- WHAT IS REQUIRED -
Leave the pictures out and reproduce, exactly, the lines from the one with "Facebook (101, 236)" through the end of the entries below.

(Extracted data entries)
-- Opening Marker --

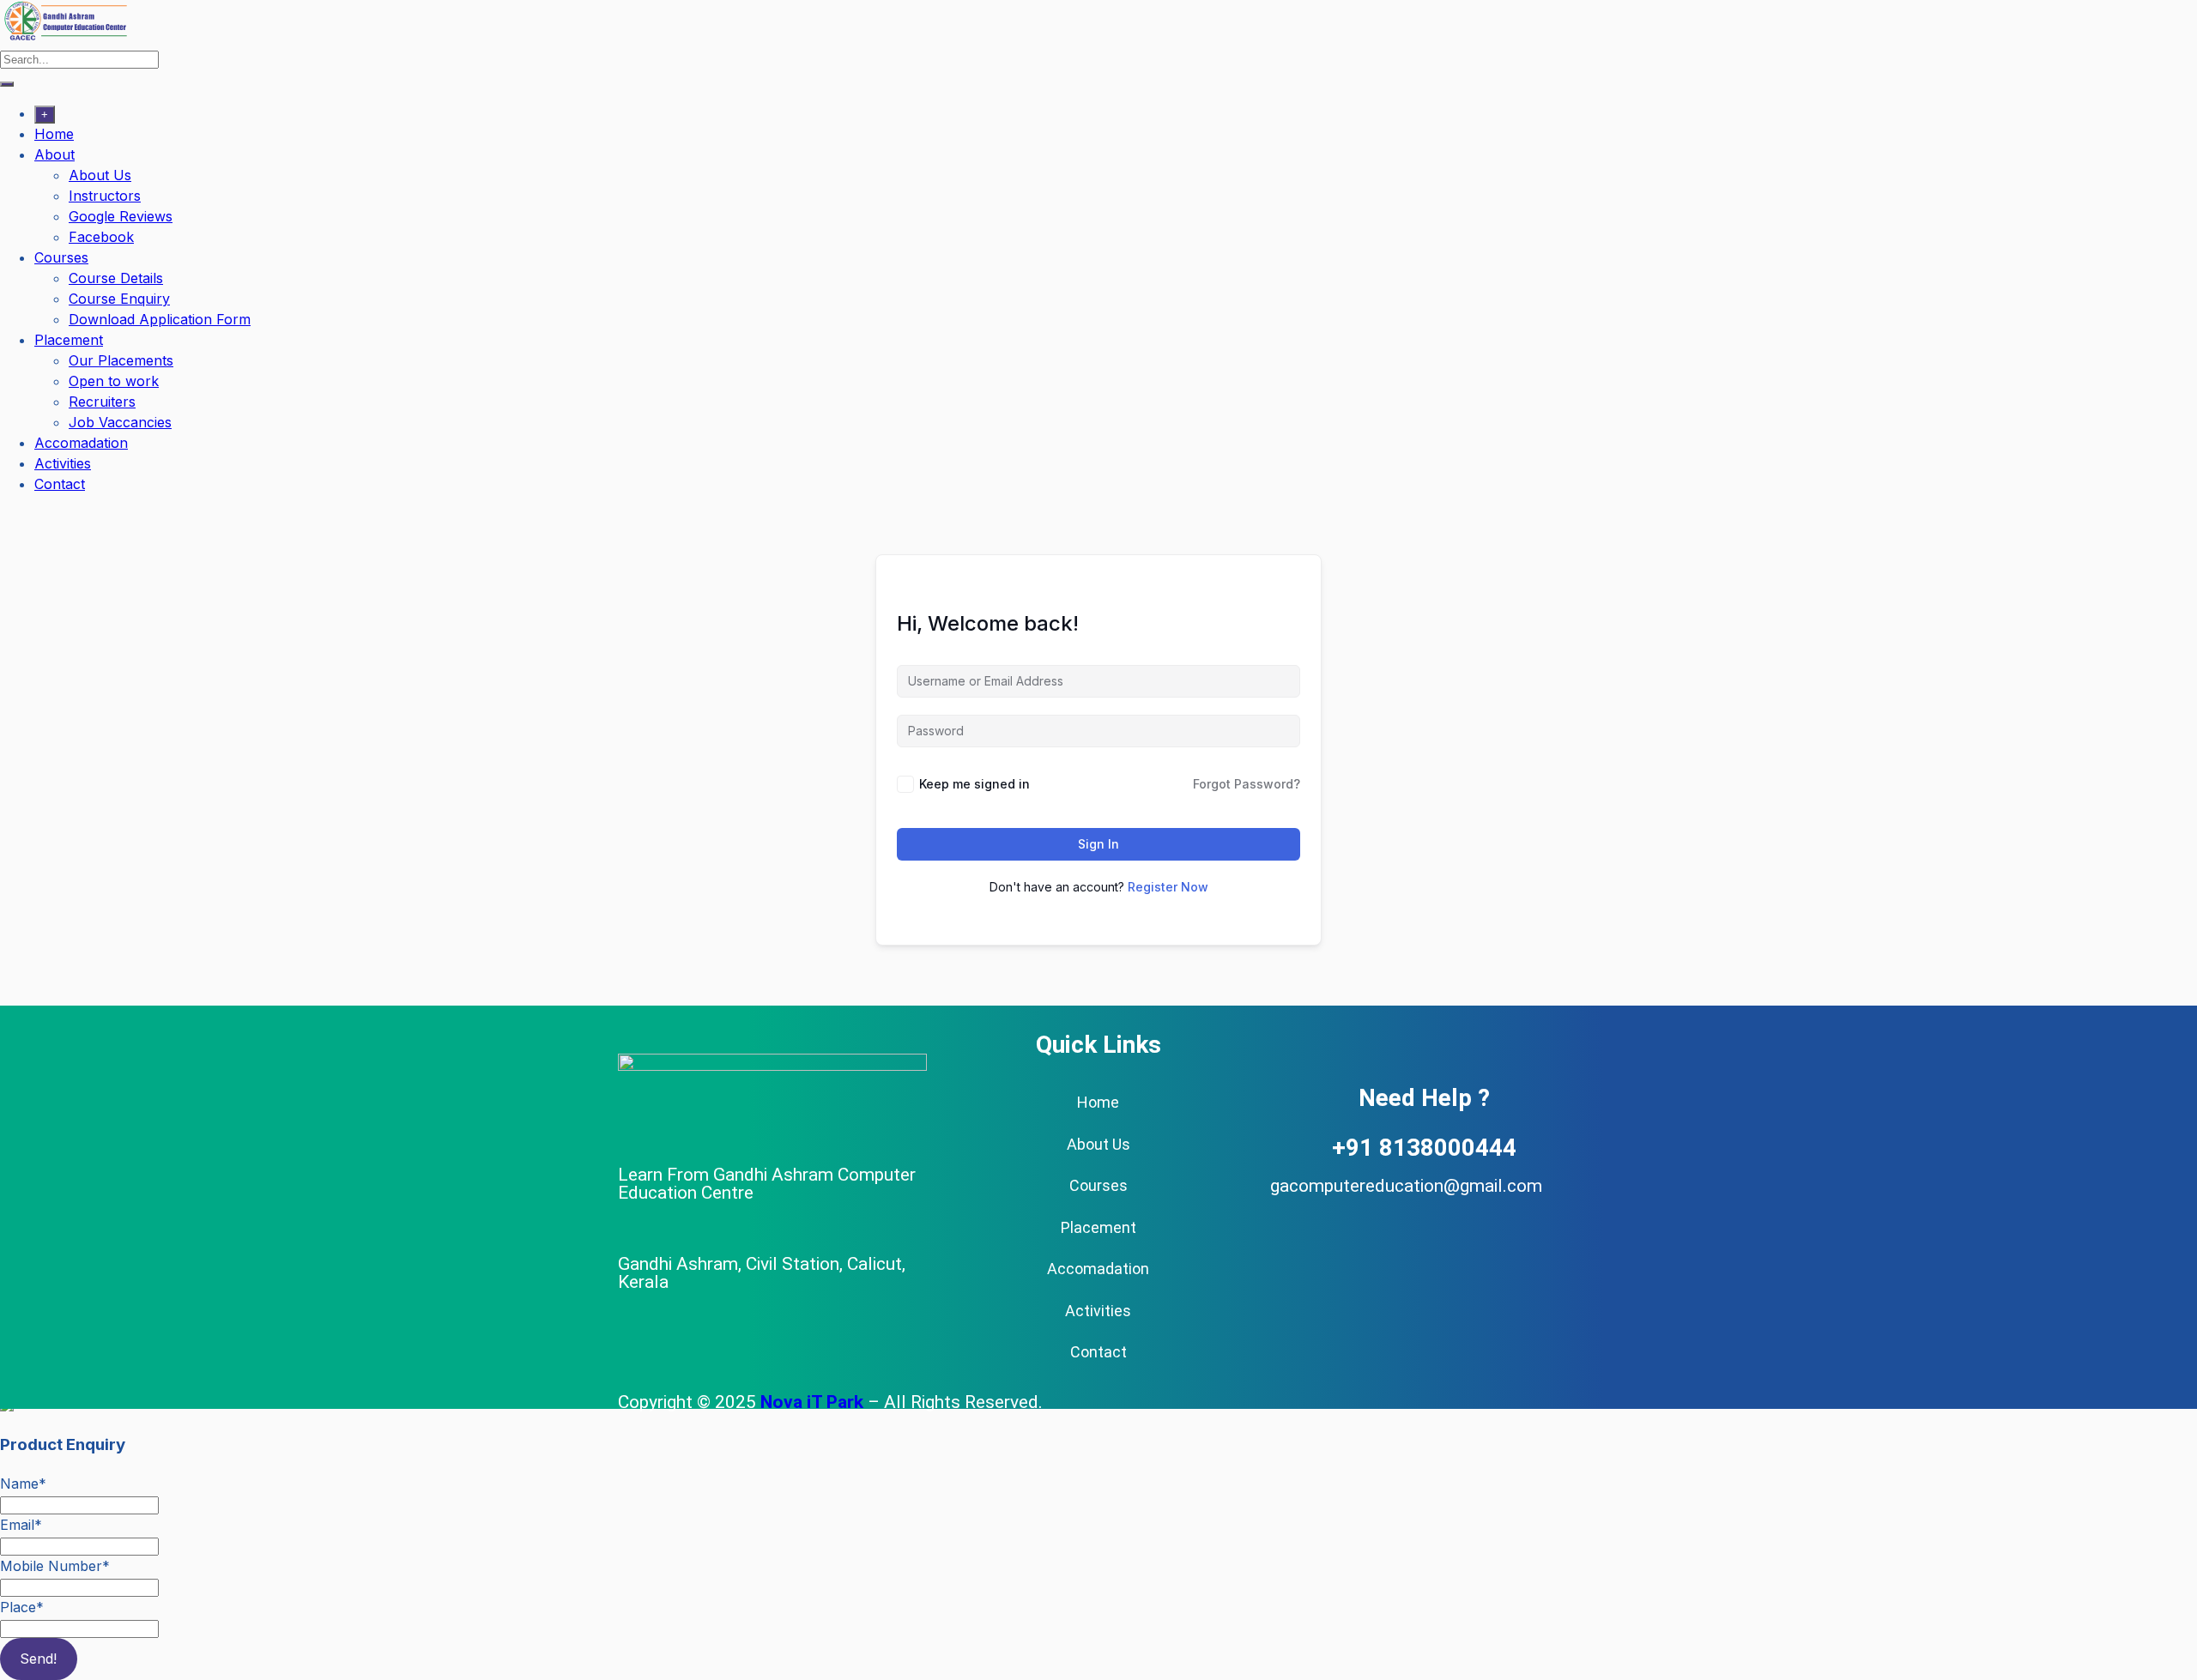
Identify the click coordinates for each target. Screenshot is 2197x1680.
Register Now (1168, 886)
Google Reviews (120, 216)
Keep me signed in (974, 784)
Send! (38, 1658)
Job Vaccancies (120, 422)
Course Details (116, 278)
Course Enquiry (119, 298)
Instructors (105, 195)
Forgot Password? (1246, 784)
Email (21, 1524)
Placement (68, 339)
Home (54, 133)
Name (23, 1483)
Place (22, 1607)
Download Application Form (160, 319)
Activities (62, 463)
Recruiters (102, 401)
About (54, 154)
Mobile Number (55, 1565)
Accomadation (81, 442)
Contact (59, 484)
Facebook (101, 236)
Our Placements (121, 360)
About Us (100, 175)
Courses (61, 257)
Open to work (114, 381)
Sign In (1098, 844)
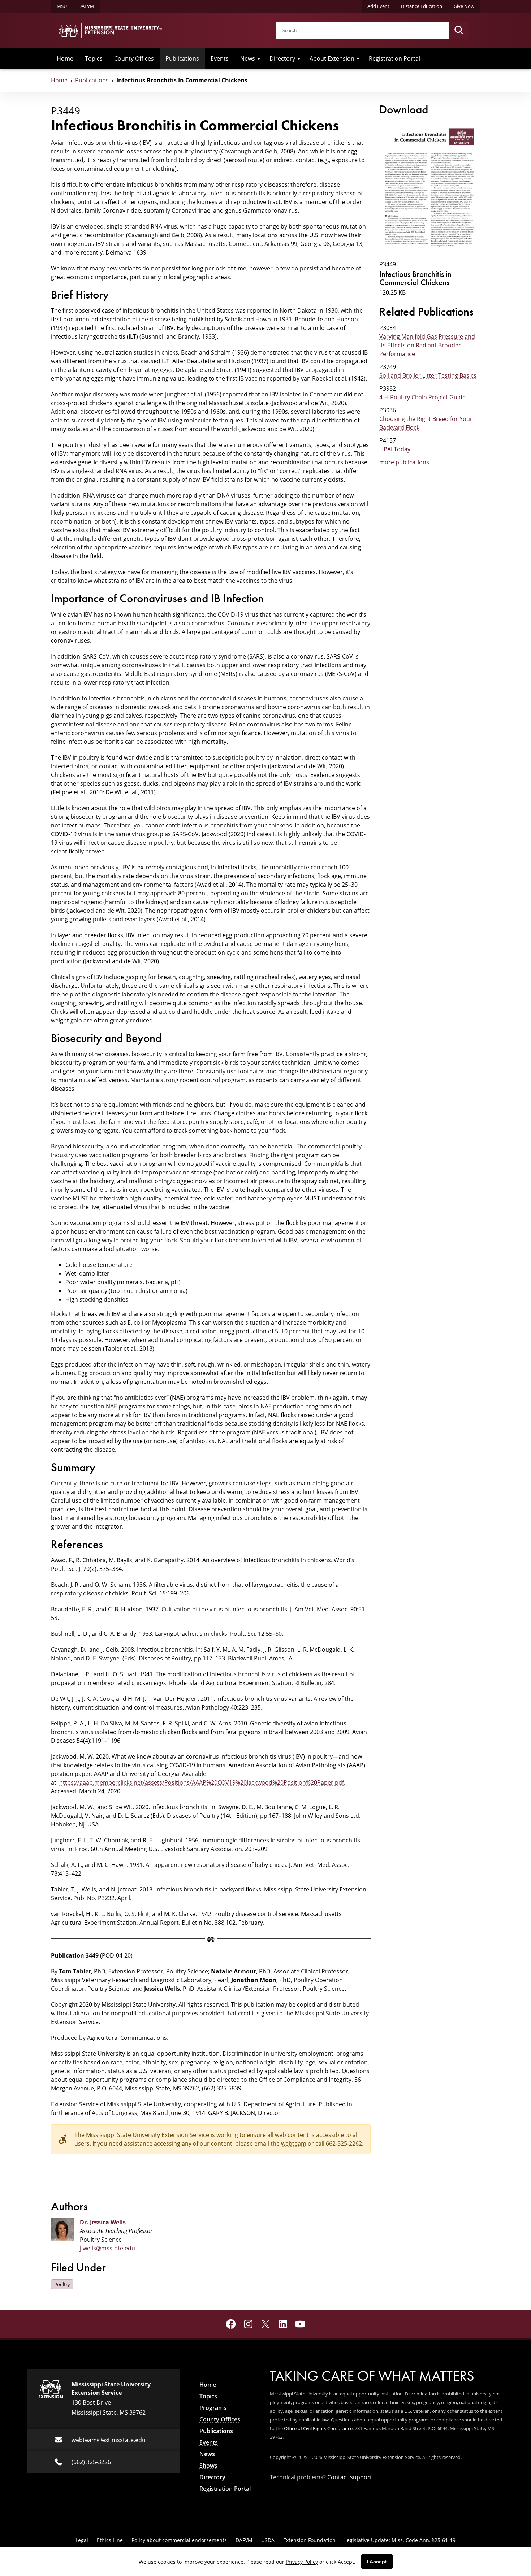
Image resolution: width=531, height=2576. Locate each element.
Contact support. (350, 2477)
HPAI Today (394, 449)
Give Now (464, 6)
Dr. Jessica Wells (103, 2222)
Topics (94, 58)
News (247, 58)
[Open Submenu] (258, 58)
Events (220, 58)
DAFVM (86, 6)
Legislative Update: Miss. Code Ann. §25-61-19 (400, 2540)
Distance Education (421, 6)
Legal (81, 2540)
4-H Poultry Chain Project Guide (422, 397)
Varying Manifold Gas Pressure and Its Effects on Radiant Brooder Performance (427, 345)
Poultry (62, 2284)
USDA (268, 2540)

-- Closing Marker --

- WRITTEN REPLY -
Facebook (101, 236)
Our Placements (121, 360)
About Us (100, 175)
Courses (61, 257)
Open to work (114, 381)
Sign In (1098, 844)
Image resolution: width=531, height=2576. Locate each element.
Contact support. (350, 2477)
HPAI Today (394, 449)
Give Now (464, 6)
Dr. Jessica Wells (103, 2222)
Topics (94, 58)
News (247, 58)
[Open Submenu] (258, 58)
Events (220, 58)
DAFVM (86, 6)
Legislative Update: Miss. Code Ann. §25-61-19 (400, 2540)
Distance Education (421, 6)
Legal (81, 2540)
4-H Poultry Chain Project Guide (422, 397)
Varying Manifold Gas Pressure and Its Effects on Radiant Brooder Performance (427, 345)
Poultry (62, 2284)
USDA (268, 2540)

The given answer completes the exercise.